Broadly speaking, almost all ad purchasing can be split between two main approaches: automated media buying and direct media buying. Programmatic teams, who favour setting up campaigns automatically, skew towards demand-side platforms (DSPs), while digital investment teams are more likely to lean heavily on direct deals with publishers, through managed insertion orders (IOs). Innovation teams may favour direct one-to-one relationships with publishers, though still make a significant proportion of purchases through DSPs and IOs.

Ultimately, the combination of direct publisher relationships and deals that target the wider streaming ecosystems, including free ad-supported TV (FAST) and virtual Multichannel Video Programming Distributor (vMVPDs) – think YouTube TV and Hulu – will help buyers reach a wider audience.

A complex supply chain calls for partners

In a rapidly evolving ecosystem, buyers must learn how to navigate the complex supply chain if they want to plot a path to maximising their CTV campaigns and minimising waste. There are several qualities buyers look for in their CTV partners. Top of the list is third-party measurement capabilities to help them quantify the effectiveness of their buys. Fraud protection should be a leading concern, while audience and content targeting capabilities are also important. Access to premium, top-tier inventory is also in the mix. 

Most buyers will have their favoured supply-side platform (SSP) – especially those in the video investment and innovation teams – and these preferences are usually dictated by access to a large range of unique inventory. Unique access to data is also a deciding factor, as is pricing.

However, some buyers feel there are too many intermediaries for comfort; delivery transparency and guaranteed rates are reasons that buyers may choose to work directly with publishers. More than half of CTV ad spend is allocated to upfront commitments – where direct deals with publishers and networks are agreed at some stage in the second quarter and executed throughout the rest of the year – and it’s the video investment teams that are the biggest investors in this method.

Direct-to-publisher facilitates content targeting and buying

Content targeting has been a topic of conversation in CTV for many months, though buyers are only just starting to uncover its multiple possibilities.

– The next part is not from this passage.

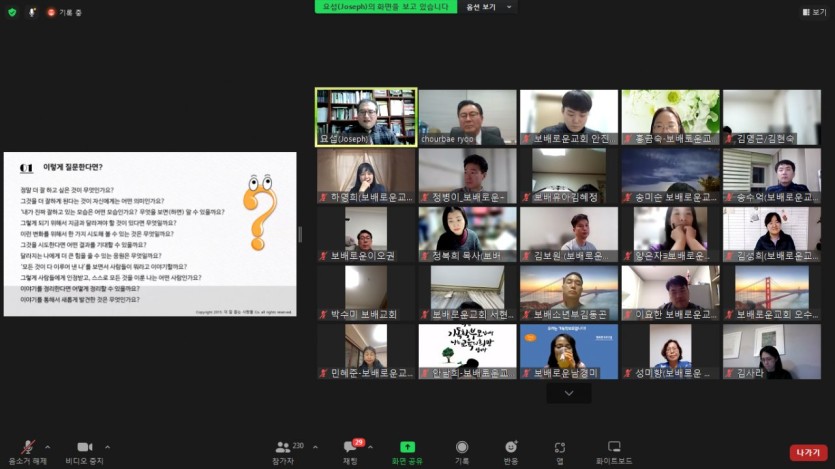This screenshot has height=469, width=835.
Task: Click the green encryption shield icon
Action: 12,12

Buyers are most likely to look to SSPs and publishers for content targeting solutions, as they are more likely to have access to scalable, rich content data.

Buyers are looking for more sophisticated and unique content attribute targeting that takes into account factors such as channel, content length, series, distributor, app, genre and so on. This content metadata represents the true potential of CTV targeting, but the availability of this metadata varies wildly across the various publisher types. For example, buyers looking to target by genre will get better signals from FAST than SVOD, and those who want to target by channel will get more signals from vMVPD than FAST.

Private marketplace (PMP) deals are scenarios where the publisher offers prioritised access to an exclusive list of advertisers, and they are prevalent in the CTV space to ensure quality of inventory and transparency. By leveraging the direct relationships SSPs have with publishers, brands can increase win rates and improve campaign delivery through PMPs, while also getting greater transparency over where their ads are running. It also saves the buyer from lengthy negotiations to set up these PMP deals.

Takeaway: Establish best practice frameworks to avoid analysis paralysis

As we’ve outlined, buyers have a great deal to think about as they adapt to the fast-changing CTV landscape. But over-thinking can lead to paralysis, so they must quickly establish a framework of best practices to help them be confident in the decisions they make.

Buyers need to be able to lean on their SSP partners for their close relationships to publishers, so trust is key. Direct publisher deals should be complemented by contextual targeting deals to reach audiences outside of specific platforms. Flexible planning informed by content metadata will enable campaign optimisation, so buyers should look for partners that can help them access this data. And it’s vital that buyers align publisher type to content type when leveraging content metadata signals. Not all SVODs offer the same signals as AVODs of vMVPDs, so buyers must learn what can be activated and where in order to maximise targeting efficiency.